Questions about whether Steele used a ghostwriter to rapidly increase productivity in publishing have often been met with similar disapproval, mostly from the author himself, who has not taken kindly to the question in the past. More on that in a 2012 post blog Responding to rumors that she employed ghostwriters, Steele wrote: “Are you kidding? Who do you think writes my books, as I huddle at my typewriter for weeks at a time, working on a first draft, with unbrushed hair, in an ancient nightgown, while every inch of my body aches after typing 20 or 22 hours a day? That’s who writes my books: me.”
In her fifth decade as a writer and as a best-selling living author, Steele’s productivity has shown no signs of slowing down. It seems that the topic of ghostwriters has not come up again since the early 2010s, and even though their stance on ghostwriting has changed since then, it has not affected their success. At this point, it won’t tarnish his legacy. “His success continues despite a severe lack of critical acclaim,” wrote Publishers Weekly In a review of an unauthorized 1994 biography on Steele that nearly killed him stop writing.

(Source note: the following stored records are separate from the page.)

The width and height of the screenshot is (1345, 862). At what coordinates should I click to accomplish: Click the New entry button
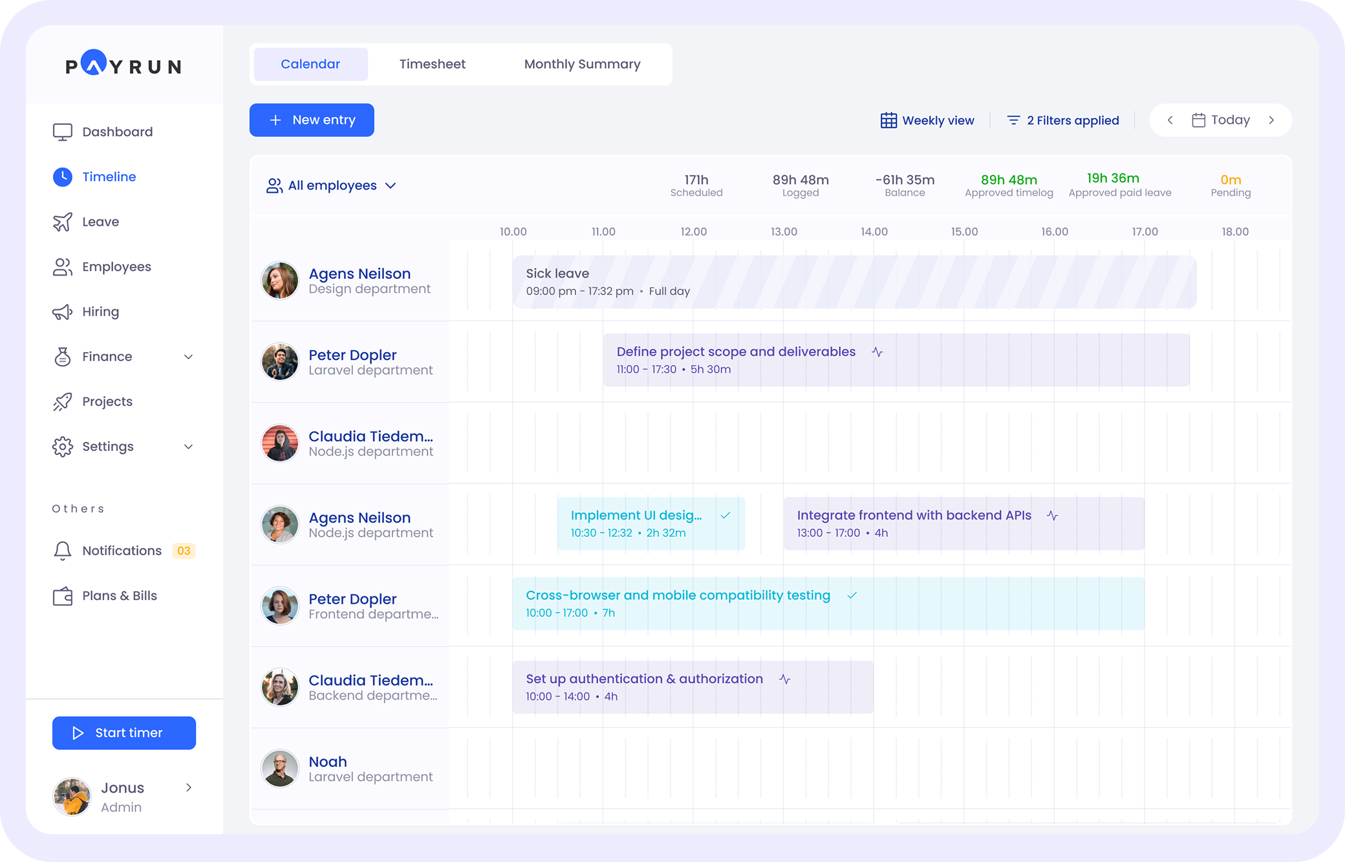tap(312, 120)
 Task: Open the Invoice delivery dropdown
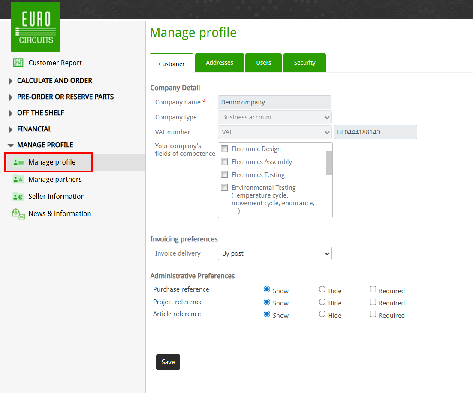point(274,253)
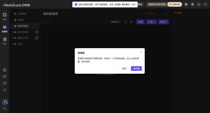The image size is (210, 113).
Task: Switch to grid view layout icon
Action: tap(131, 22)
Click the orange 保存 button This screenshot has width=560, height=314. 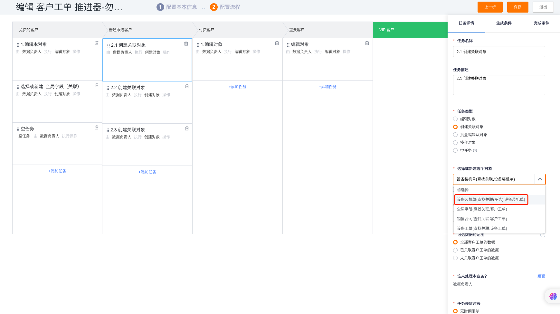click(x=517, y=7)
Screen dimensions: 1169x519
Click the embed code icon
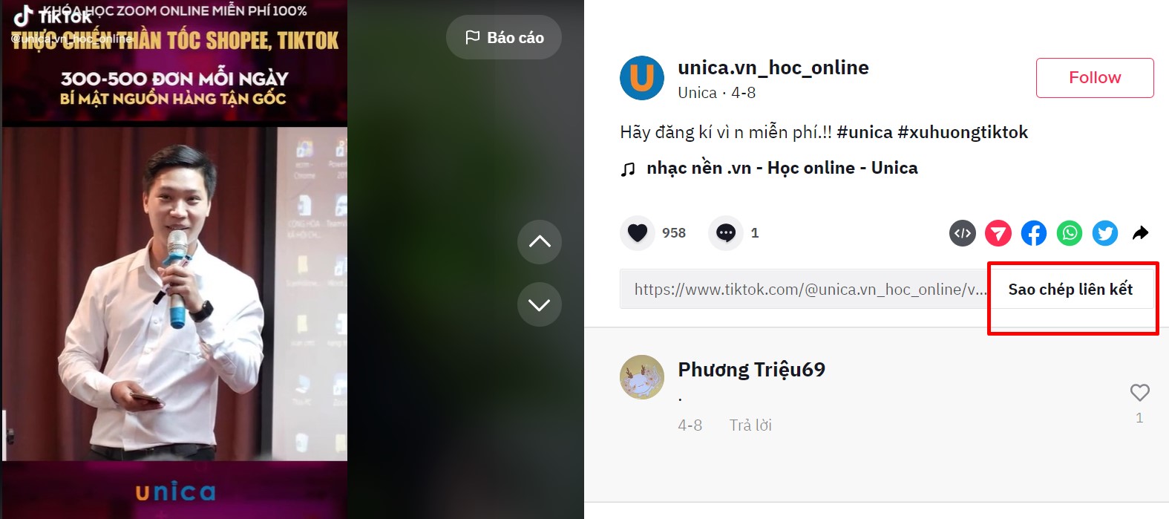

Good thing he didn’t, because more than 30 years later, his business success remains undefeated. Steele has already published two novels this year (felicia’s favorite And devil’s daughter), the third coming in April 2026 (a woman’s place). There are four more titles scheduled for the remainder of 2026 and two titles already planned for 2027. Literary purists love to cry that Steele doesn’t write “real” literature, and that all his books have the same kind of plots and aren’t worthy of the money and attention he keeps getting. His unwavering fan base begs to differ, with Steele’s novels currently receiving an average rating of 4.01 out of 5 goodreads. For an author who has been publishing continuously since 1973, this is very good.
Let people enjoy things, and let Danielle Steele laugh all the way to the bank.